In a statement, America’s Blood Centers told VICE that donation centers “are actively working to implement the FDA-announced changes as quickly and diligently as possible but it will take time to change and adapt policies in compliance with regulatory requirements, recommendations, and good manufacturing practices.”

The organization’s CEO, Kate Fry, said it will take an average of “two to three months” for blood centers to adhere to the FDA guidelines, as The Guardian reported.

Some predicted it may take even longer for blood banks to allow gay and bisexual men to donate within the three-month window because of the strain COVID-19 has placed on health centers across the country. Jason Cianciotto, senior managing director of institutional development and strategy at Gay Men’s Health Crisis, said that “the bureaucracy involved in disseminating this policy out at a time of crisis ensures that whatever changes need to be made in systems aren’t going to be able to happen or they’re not going to be able to happen consistently.”

That means, for example, that a gay man who attempts to donate at one blood bank could be deferred while another individual is accepted at a different organization. “People are going to have different experiences when they go to different places to donate blood or plasma,” Cianciotto told VICE.

Experts said the controversy illustrates that the FDA’s updated donation policies, while a step in the right direction, are fundamentally flawed. Daniel Bruner, senior director of policy at Whitman-Walker Health, said his organization has encouraged policy makers to screen donors based on the “very specific sexual acts that engaged in within the last few weeks,” rather than singling out same-sex activity due to fears of HIV transmission. More than a dozen countries, including South Africa and Russia, have implemented individual assessments focusing on high-risk behavior.


Bruner said that donor policies which treat gay and bisexual men as a blanket group “just help to perpetuate misconceptions about HIV and how it’s actually transmitted.” “That's harmful to public health because people ought to have a very clear understanding of what’s risky and what’s not,” he told VICE.

Paul Volberding, director of the AIDS Research Institute at the University of California Los Angeles, said the FDA’s policies on MSM donations date “back to a period where people were very, very afraid of HIV.” Until 2015, gay and bisexual men were prohibited from giving blood at all because of a 1985 policy implemented during the height of the HIV/AIDS epidemic, when far less was known about the virus or how to screen for it. Early HIV testing, as Volberding explained, was “not very good and not as accurate as the ones we have now.”

But things have changed dramatically in the 35 years since the FDA’s ban. The Centers for Disease Control reports that nucleic acid testing “can usually tell you if you have HIV infection 10 to 33 days after an exposure.” Volberding said the test is “remarkably accurate,” adding that HIV screenings are “probably the most accurate tests we have in medicine.”

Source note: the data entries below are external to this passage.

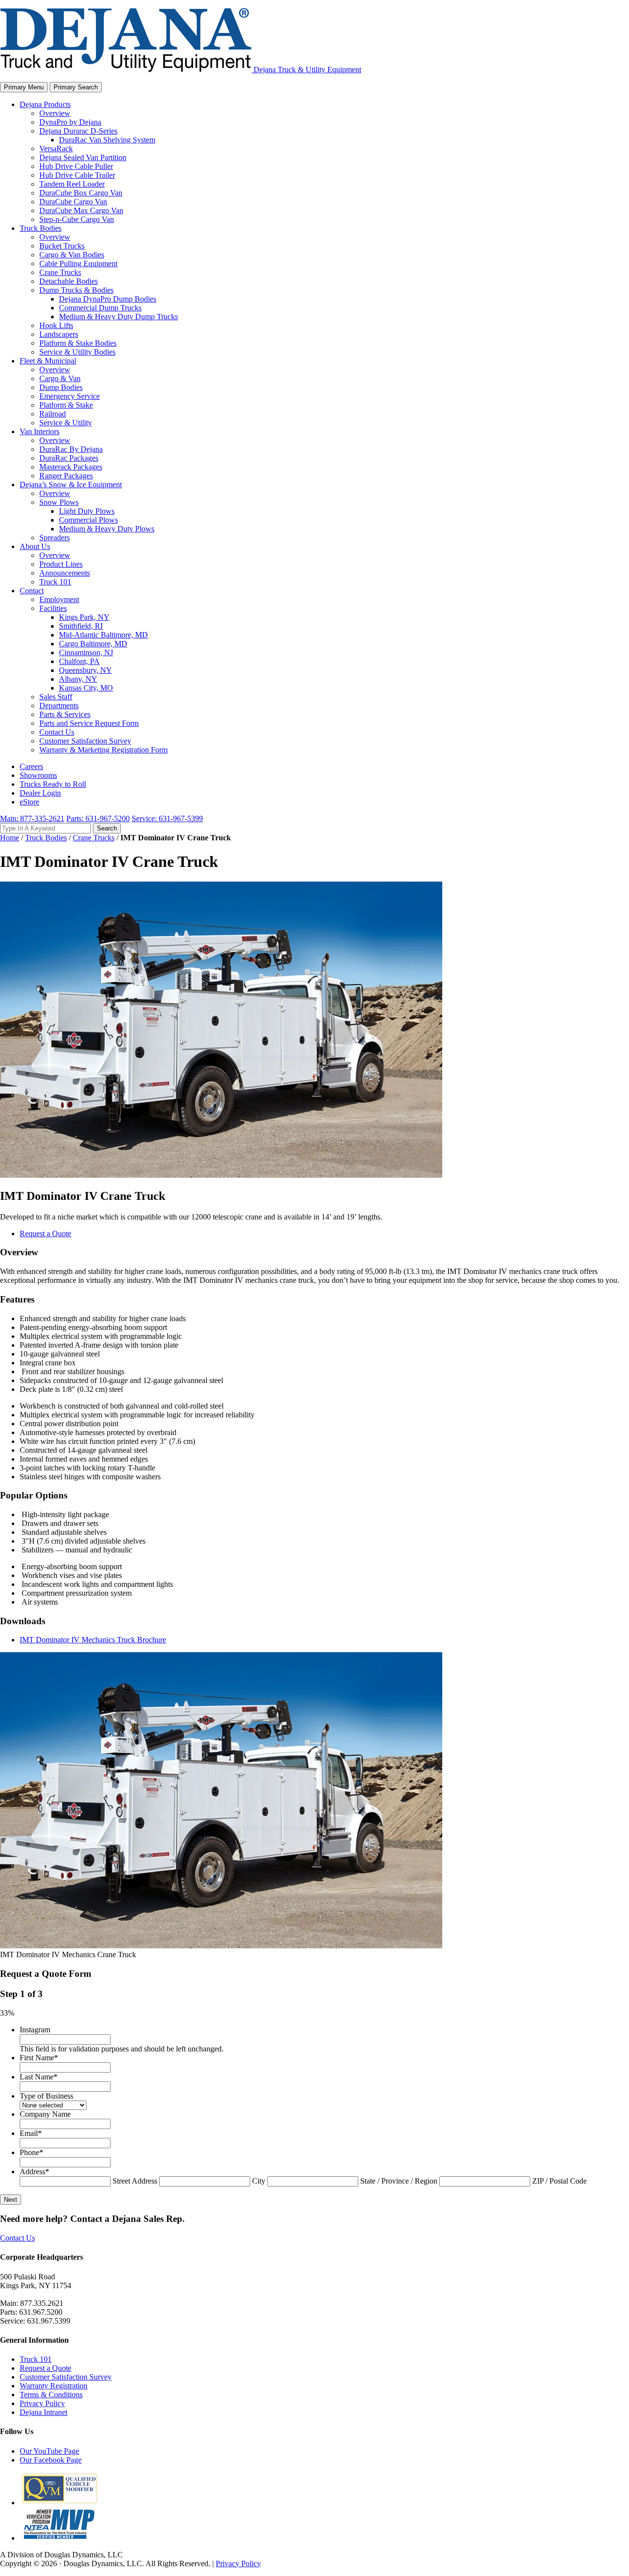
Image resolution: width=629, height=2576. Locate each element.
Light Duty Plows (86, 511)
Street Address (135, 2181)
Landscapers (58, 334)
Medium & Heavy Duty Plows (106, 529)
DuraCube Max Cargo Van (81, 210)
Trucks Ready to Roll (53, 784)
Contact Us (56, 732)
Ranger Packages (66, 475)
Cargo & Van (60, 378)
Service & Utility (65, 422)
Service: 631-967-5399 (167, 818)
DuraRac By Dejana (71, 449)
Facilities (53, 608)
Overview (54, 113)
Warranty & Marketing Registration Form (103, 750)
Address (34, 2171)
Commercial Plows (88, 520)
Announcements (64, 573)
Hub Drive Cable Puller (76, 166)
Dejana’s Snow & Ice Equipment (71, 484)
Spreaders (54, 537)
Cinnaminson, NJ (86, 652)
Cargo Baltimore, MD (93, 643)
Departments (59, 705)
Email (31, 2133)
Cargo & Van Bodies (71, 254)
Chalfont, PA (79, 661)
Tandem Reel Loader (72, 184)
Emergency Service (69, 396)
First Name (39, 2057)
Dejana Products (45, 104)
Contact (32, 590)
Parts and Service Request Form (89, 723)
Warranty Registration (53, 2386)
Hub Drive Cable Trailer (77, 175)
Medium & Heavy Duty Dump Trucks (118, 316)
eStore (29, 802)
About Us (35, 546)
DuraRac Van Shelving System (107, 140)
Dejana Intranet (43, 2412)
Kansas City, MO (86, 688)
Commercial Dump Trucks (100, 308)
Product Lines (61, 564)
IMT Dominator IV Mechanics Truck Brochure (93, 1639)
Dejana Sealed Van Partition (82, 157)
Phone (31, 2152)
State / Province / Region (398, 2181)
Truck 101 (55, 582)
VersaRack (56, 148)
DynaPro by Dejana (70, 122)
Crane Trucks (60, 272)
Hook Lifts (56, 325)
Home (9, 837)
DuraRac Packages (68, 458)
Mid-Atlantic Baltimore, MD (103, 635)
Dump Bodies (61, 387)
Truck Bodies (40, 228)
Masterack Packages (70, 467)
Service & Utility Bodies (77, 352)
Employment (59, 599)
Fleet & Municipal (48, 361)
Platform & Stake (66, 405)
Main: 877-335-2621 (32, 818)
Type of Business (46, 2096)
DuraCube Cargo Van (73, 201)
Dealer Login (40, 793)
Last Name (38, 2077)
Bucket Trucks (62, 246)
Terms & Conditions (51, 2394)
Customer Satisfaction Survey (85, 741)
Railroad (52, 414)
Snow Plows (59, 502)
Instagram (35, 2029)
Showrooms (38, 775)
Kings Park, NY (84, 617)
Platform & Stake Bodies (77, 343)
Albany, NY (78, 679)
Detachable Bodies (68, 281)
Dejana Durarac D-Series (78, 131)
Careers (31, 766)
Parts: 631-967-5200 (98, 818)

“We should not be limiting the supply of blood for reasons that have nothing to do with the safety of the blood,” he told VICE. “We should be encouraging people to donate.”

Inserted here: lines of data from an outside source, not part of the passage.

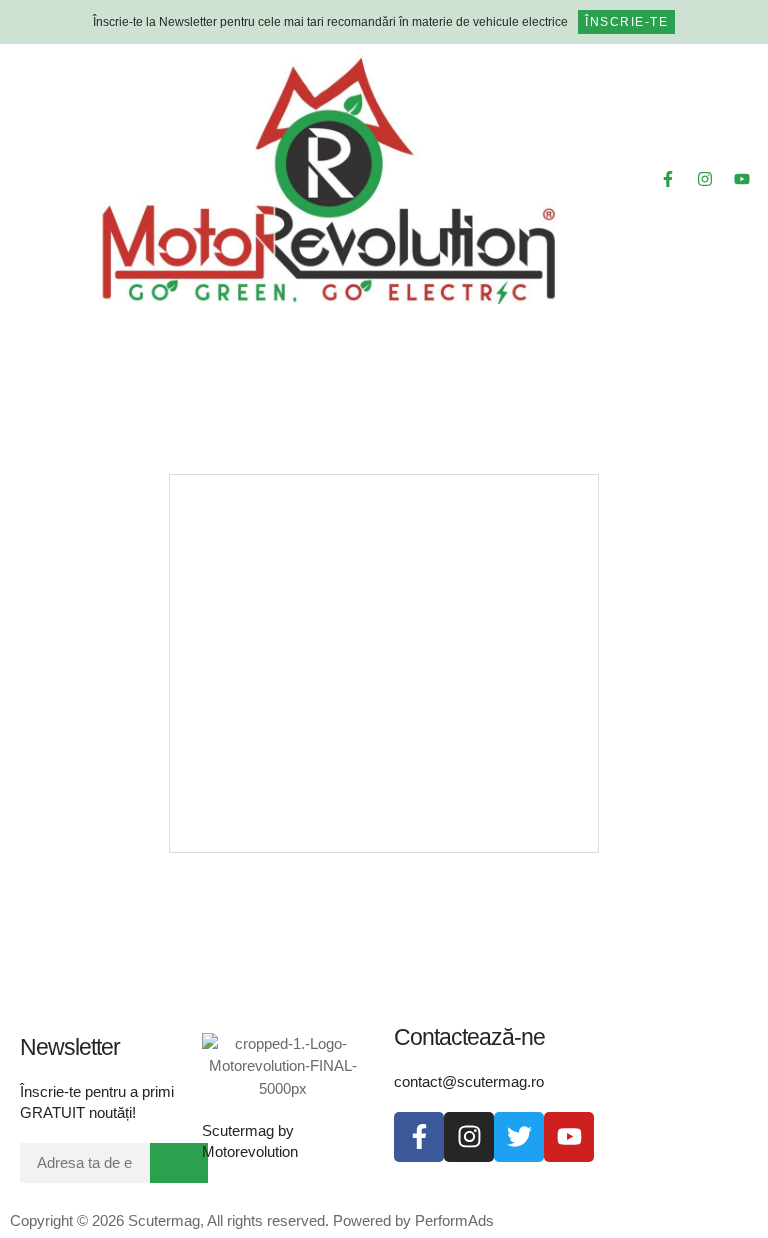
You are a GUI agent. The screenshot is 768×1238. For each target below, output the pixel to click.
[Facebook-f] (668, 179)
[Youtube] (742, 179)
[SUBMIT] (179, 1163)
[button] (43, 179)
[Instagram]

Estok feared that the current confusion regarding the roll-out of the FDA’s revised recommendation may have the opposite effect. LGBTQ+ advocacy groups like GLAAD have been critical of the fact that the new guidelines continue to effectively defer the majority of gay and bisexual men, who remain sexually active; Estok was also worried those who are eligible would be discouraged due to fear of experiencing the same mistreatment and discrimination he did.

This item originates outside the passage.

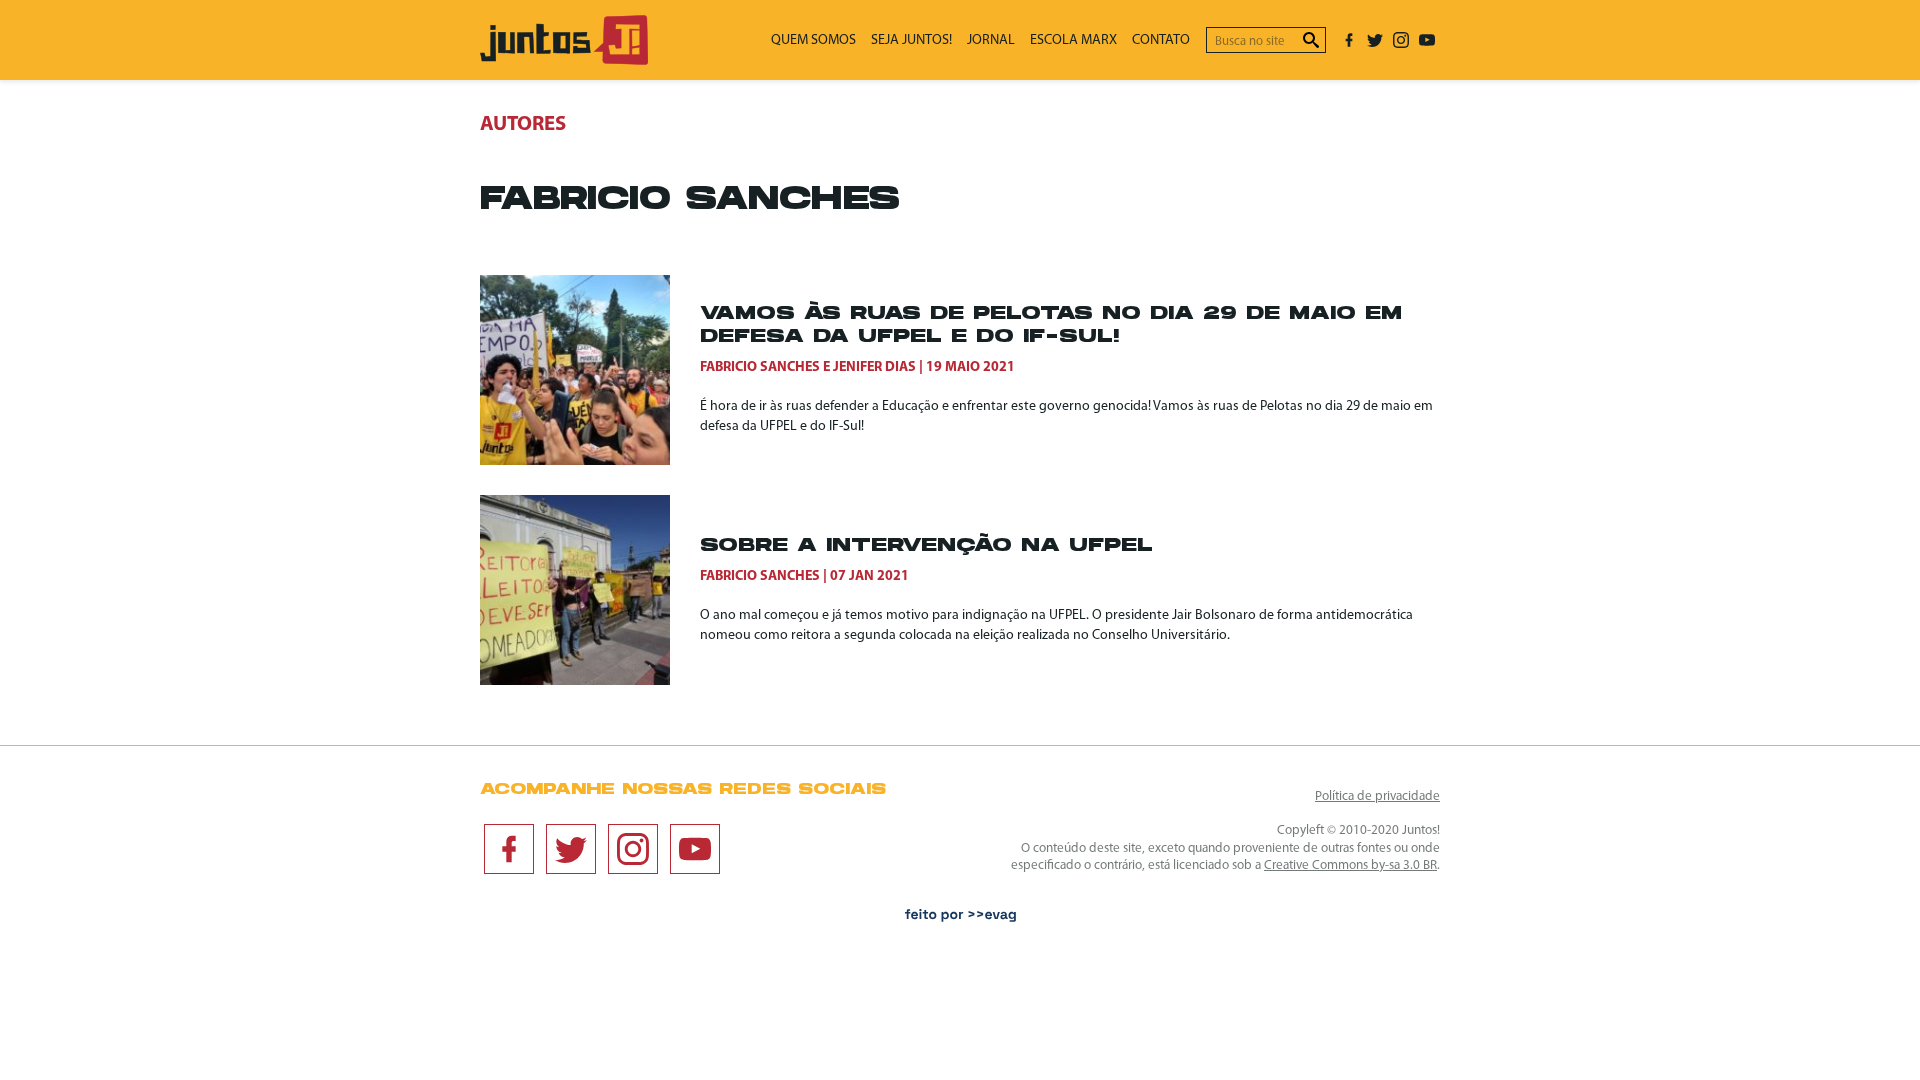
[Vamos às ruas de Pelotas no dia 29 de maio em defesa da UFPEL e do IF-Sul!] (590, 370)
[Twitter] (1375, 40)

Since Estok’s story first grabbed widespread attention, men across the country have told him that his experience was the last straw for them. “This is it,” he summarized for them. “This country deserves no more of me than I am forced to give them.”

“That feeling of defeat and that feeling of being less than has a profound psychological effect,” Estok said. “Right now, we’re all going through something deeply traumatic and additional trauma on top of that does not help. I have every reason to believe that this policy is dissuading people from attempting to donate at all.”